Before and after 2010, the B2C business development of good shoe, shoe store and other shoes was thrived.
Against this background, BELLE invested in the establishment of the best purchase network in July 2011, mainly selling BELLE's series of brand products (including agent brand). The group plans to invest $250 million in the next 3-5 years for the excellent purchase network.
However, vertical shoe B2C electricity supplier has not appeared mature profit mode, many platforms are no longer in sight.
In contrast, the excellent purchase network relies on the backing of BELLE, opening "going BELLE", pforming fashion shoes and clothing department stores, and gradually through the most difficult period.
Although BELLE did not mention the excellent purchase network in its earnings report, the person in charge of the purchase network told the Beijing Commercial Daily that by the end of 2014, the excellent purchase network had basically achieved breakeven and began to make profits in 2015.
The official disclosed that the excellent purchase network will vigorously develop sports industry and fashion industry in 2016, and expand cross-border e-commerce business.
According to independent garment analyst Ma Gang, the huge sales network under the online and offline is the core advantage of BELLE.
BELLE has been expanding through continuous acquisitions. Now, based on a strong retail network, it is expanding the product line through acquisitions and extending the product line in order to achieve liquidity.
At the same time, BELLE invested heavily in the purchase of excellent network in 2015 has achieved profitability, the platform will also be the focus of BELLE's strategic development in the future.
Ma Gang predicts that BELLE will continue to acquire some clothing brands in the future.
Way to break through
The recession in the shoe market is not just about BELLE.
Daphne, Saturday and other domestic women's shoe giants are generally not very well off.
In the first half of 2015, Daphne's revenue fell 13.9% to HK $4 billion 374 million, and net profit plunged 98.5% to HK $2 million 500 thousand.
On Saturday, 2015 revenue fell 7.94% to 1 billion 619 million yuan, and profits fell 27.67% to 38 million 550 thousand yuan over the same period.
A large number of stores have become the choices that these brands have no choice.
In Yang Dayun, President of the excellent international fashion brand investment company, it seems that the market saturation of women's shoes is a cyclical change in the market. Under the background of overcapacity of shoes, the replication mode simply relying on store expansion has been unable to adapt to the market changes.
Compared with other enterprises, BELLE is undoubtedly the most promising breakthrough.
On the one hand, BELLE is strong in scale and capital, and more importantly, BELLE has grasped the draught of the current sports economy.

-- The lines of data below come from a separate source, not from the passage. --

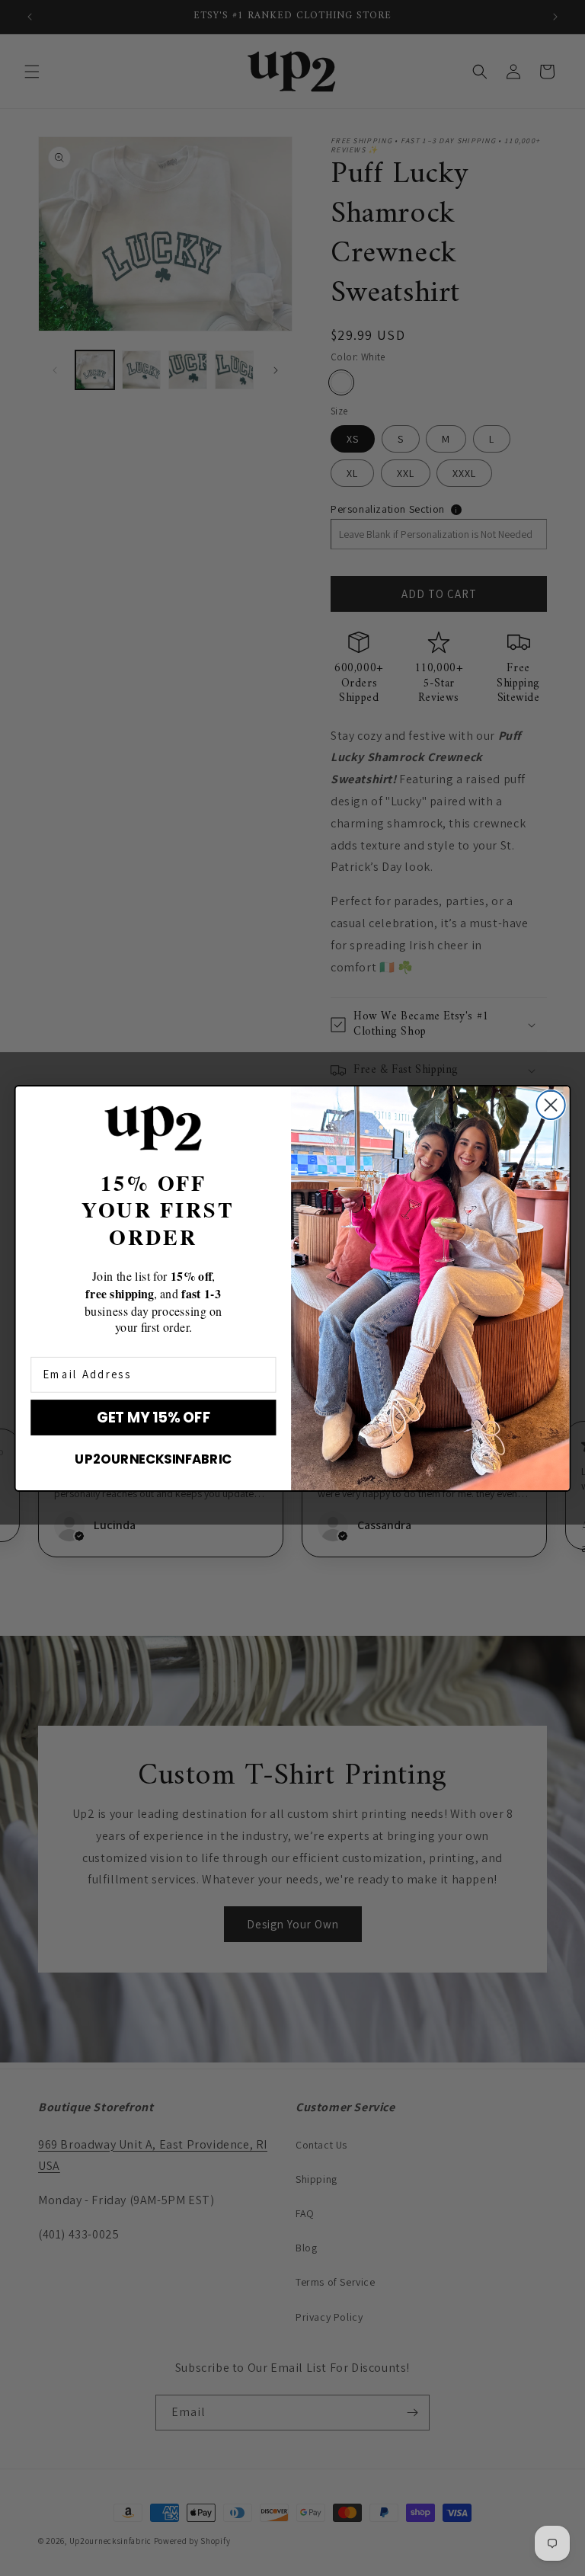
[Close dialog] (550, 1104)
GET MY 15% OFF (153, 1417)
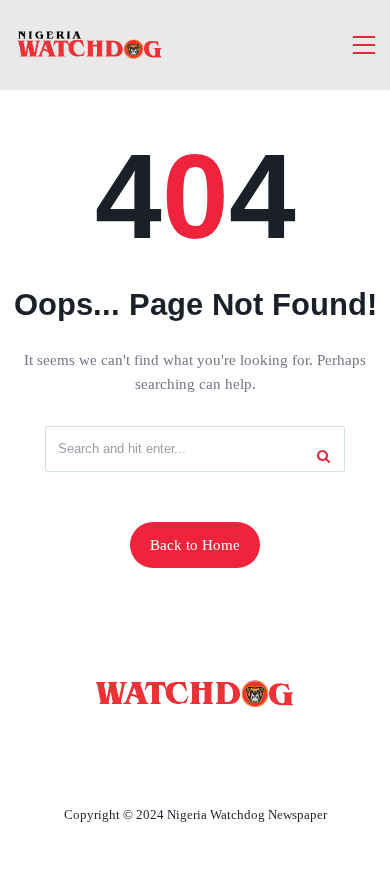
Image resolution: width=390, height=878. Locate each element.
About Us (136, 741)
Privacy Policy (195, 768)
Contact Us (245, 741)
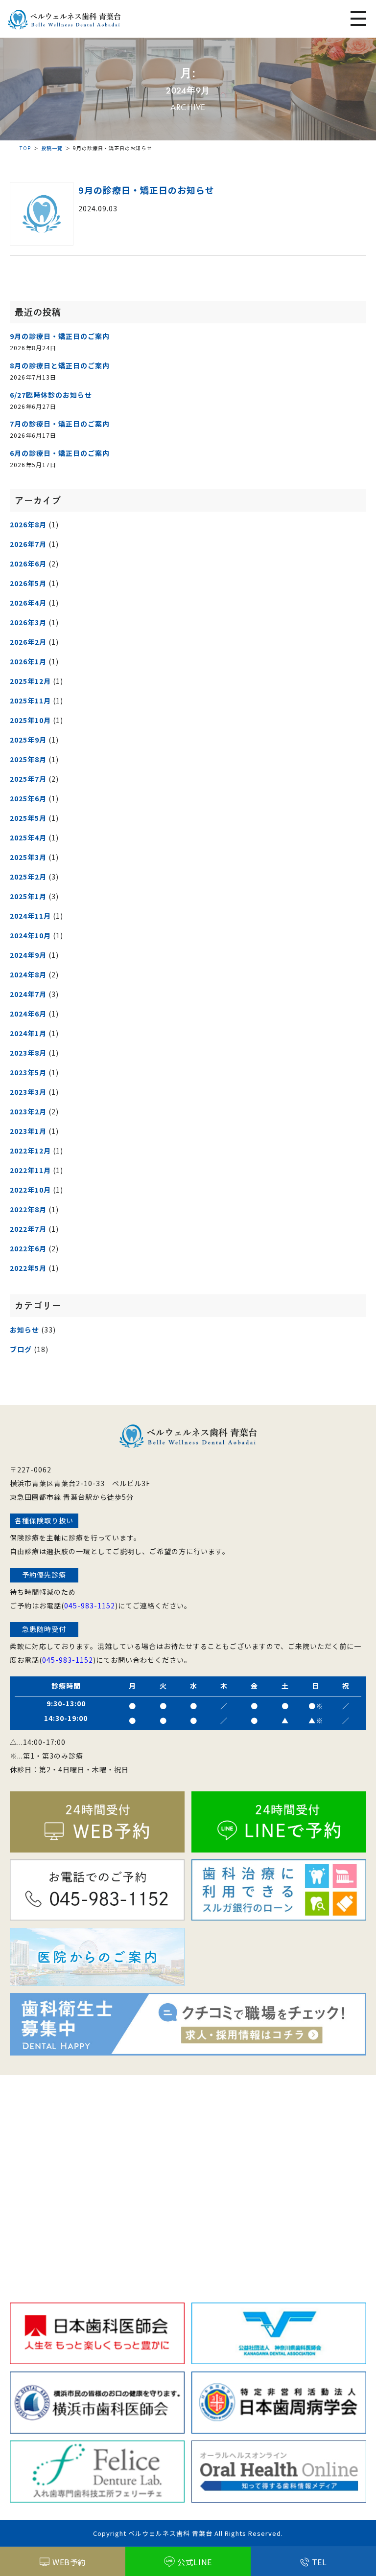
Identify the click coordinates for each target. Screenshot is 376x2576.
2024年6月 (28, 1013)
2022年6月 (28, 1248)
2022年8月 (28, 1209)
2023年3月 (28, 1092)
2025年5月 (28, 818)
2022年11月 (30, 1170)
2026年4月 (28, 603)
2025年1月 (28, 896)
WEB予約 (69, 2562)
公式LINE (194, 2562)
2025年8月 (28, 759)
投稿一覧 (52, 148)
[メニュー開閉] (358, 19)
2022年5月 (28, 1268)
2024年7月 (28, 994)
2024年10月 (30, 935)
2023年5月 (28, 1072)
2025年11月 (30, 700)
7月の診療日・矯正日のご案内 (60, 424)
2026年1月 (28, 661)
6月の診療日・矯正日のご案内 (60, 453)
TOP (25, 148)
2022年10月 (30, 1190)
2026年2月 (28, 642)
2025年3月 (28, 857)
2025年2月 (28, 876)
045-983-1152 (89, 1605)
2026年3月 (28, 622)
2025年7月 (28, 779)
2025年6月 (28, 798)
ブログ (21, 1349)
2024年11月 (30, 916)
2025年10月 (30, 720)
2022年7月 (28, 1229)
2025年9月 (28, 740)
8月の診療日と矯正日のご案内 (60, 365)
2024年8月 (28, 974)
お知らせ (24, 1329)
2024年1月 (28, 1033)
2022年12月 (30, 1150)
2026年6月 (28, 563)
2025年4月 (28, 837)
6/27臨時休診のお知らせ (51, 395)
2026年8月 (28, 524)
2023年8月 (28, 1053)
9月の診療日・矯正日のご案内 (60, 336)
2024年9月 (28, 955)
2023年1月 (28, 1131)
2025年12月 (30, 681)
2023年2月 (28, 1111)
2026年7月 (28, 544)
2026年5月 (28, 583)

In the bottleneck of footwear business, BELLE was rewarded by sports apparel business.
It is worth noting that there is also a ceiling in the sports market. Therefore, BELLE needs to develop the fashion business associated with footwear to drive each other, and the rich product line will help to cope with more market changes in the future.

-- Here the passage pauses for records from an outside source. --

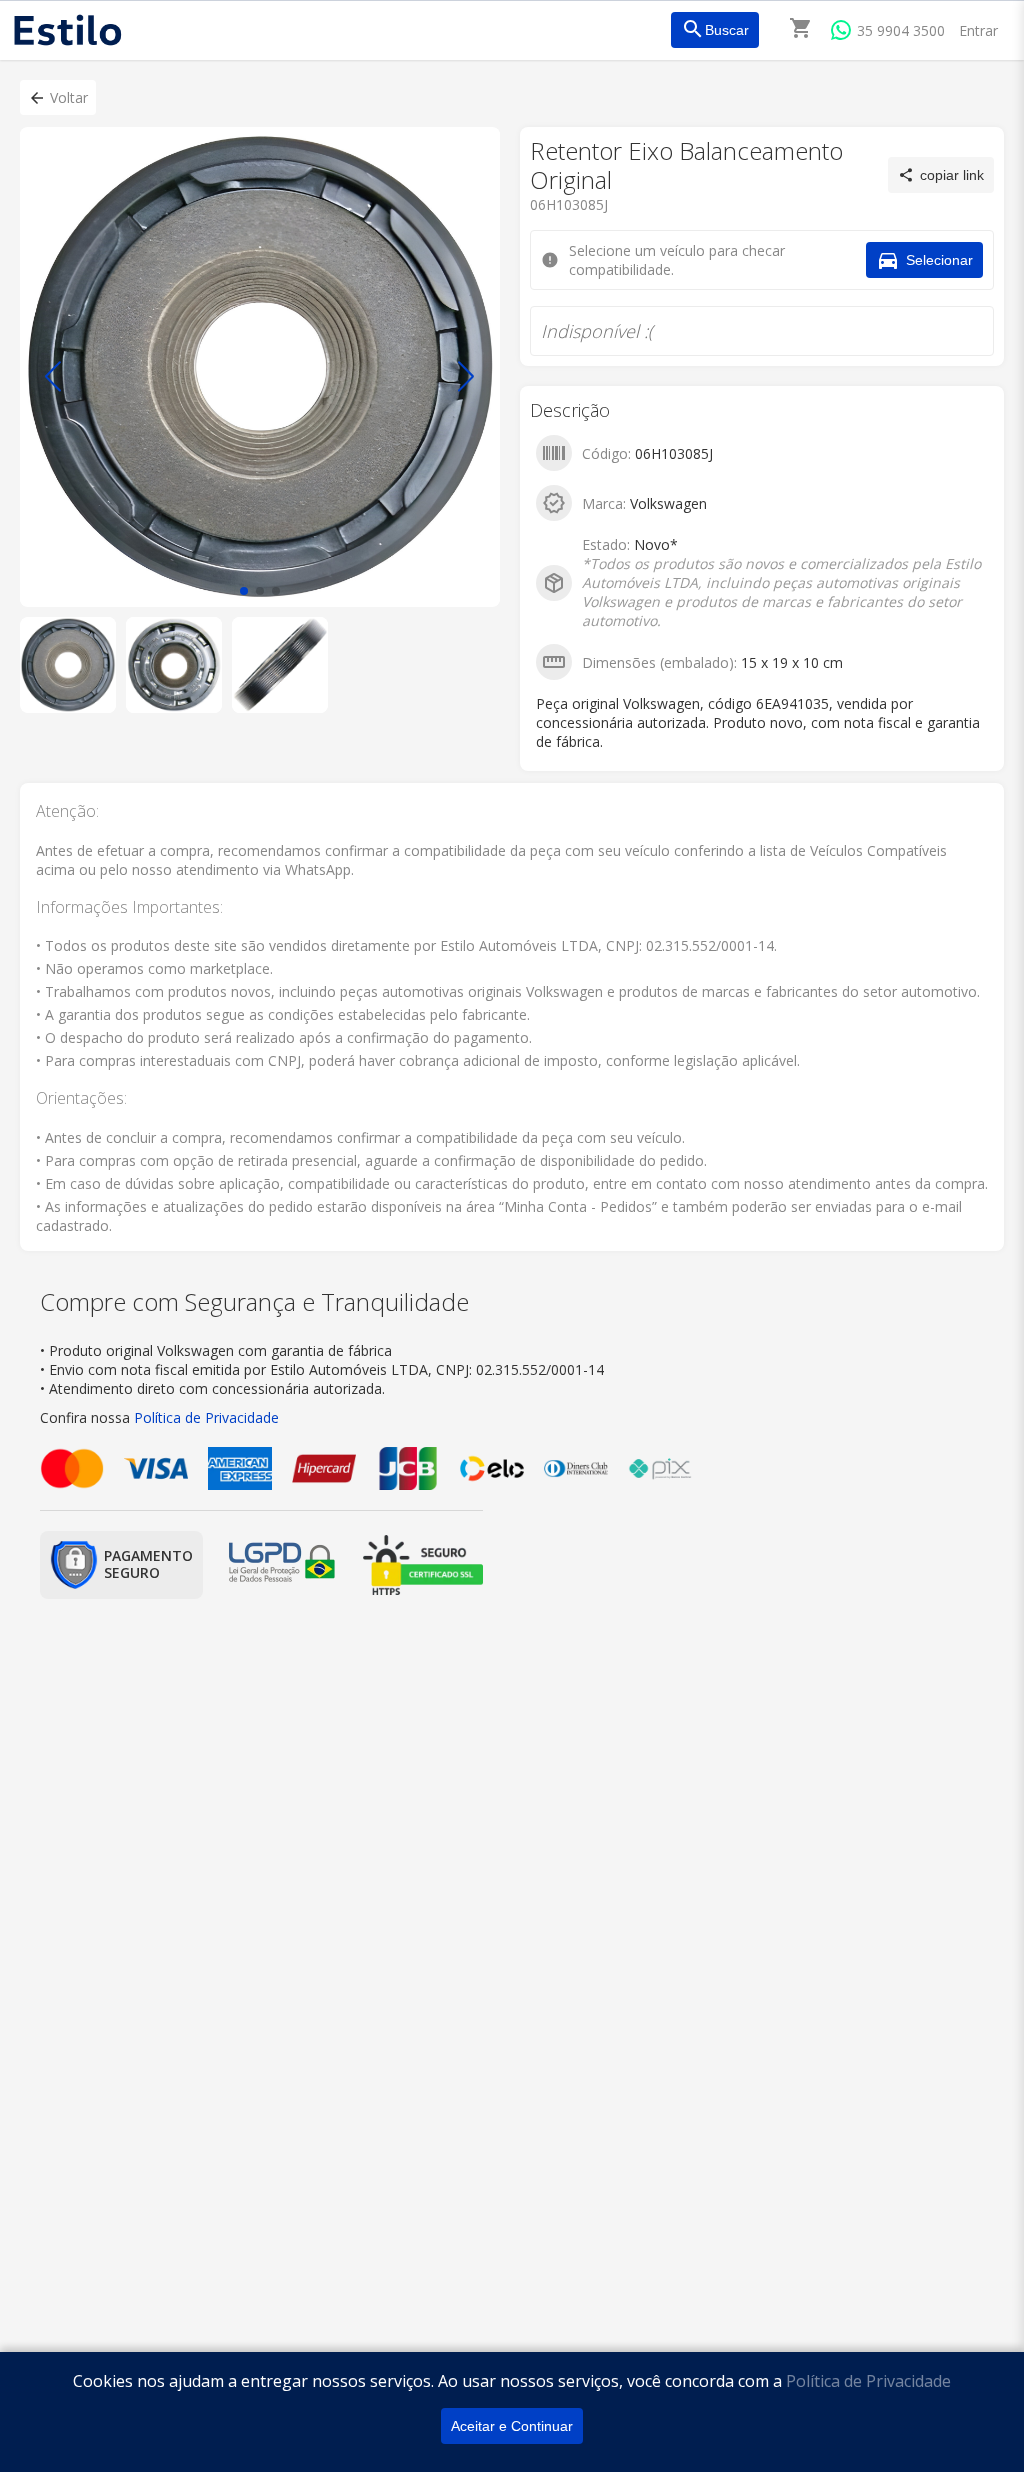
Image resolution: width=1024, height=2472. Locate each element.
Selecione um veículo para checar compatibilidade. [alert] (505, 108)
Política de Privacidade (868, 2381)
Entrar (978, 30)
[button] (58, 97)
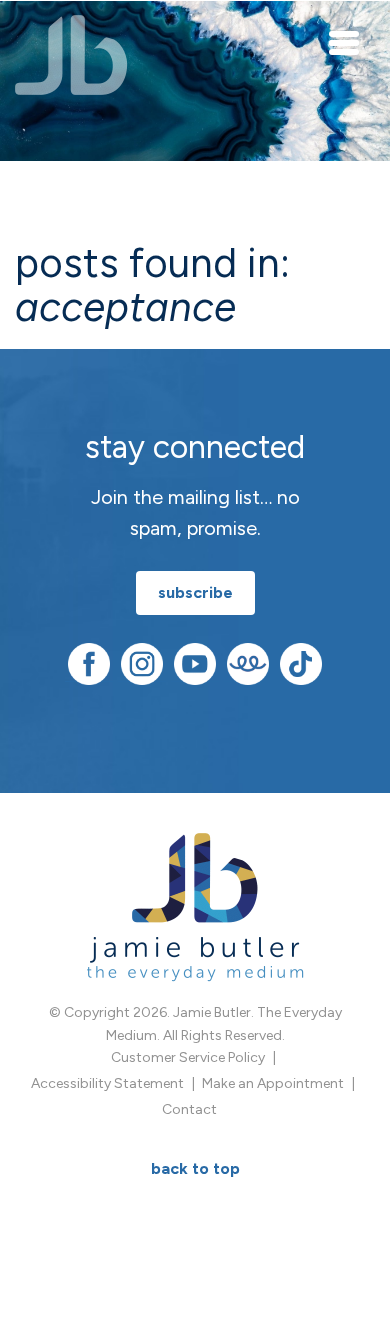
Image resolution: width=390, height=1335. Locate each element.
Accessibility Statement (107, 1083)
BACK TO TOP (195, 1168)
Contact (189, 1109)
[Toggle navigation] (345, 42)
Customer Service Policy (188, 1057)
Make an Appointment (273, 1083)
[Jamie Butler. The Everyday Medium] (71, 55)
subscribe (195, 592)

But Yang dyun also pointed out that clothing business for BELLE is a long line business, in the short term can not receive a significant effect.
Whether it was previously acquired Baroque fashion group or the acquired FashionBox group, their business in China is very small, and the driving force for BELLE shoe business is also limited.
Take FashionBox Cowboy brand Replay as an example, the market share is very small. Compared with Levi's, LEE, G-STAR and so on, there is a big gap in popularity, influence, market share and so on.
According to the analysis, shoe business is always the core business of BELLE. The layout of apparel business is also to promote the development of shoe business.
Subject to the identity of agents, the role of sports business in improving group performance is limited. In order to achieve overall performance improvement, BELLE still needs to expand its shoe business in the future.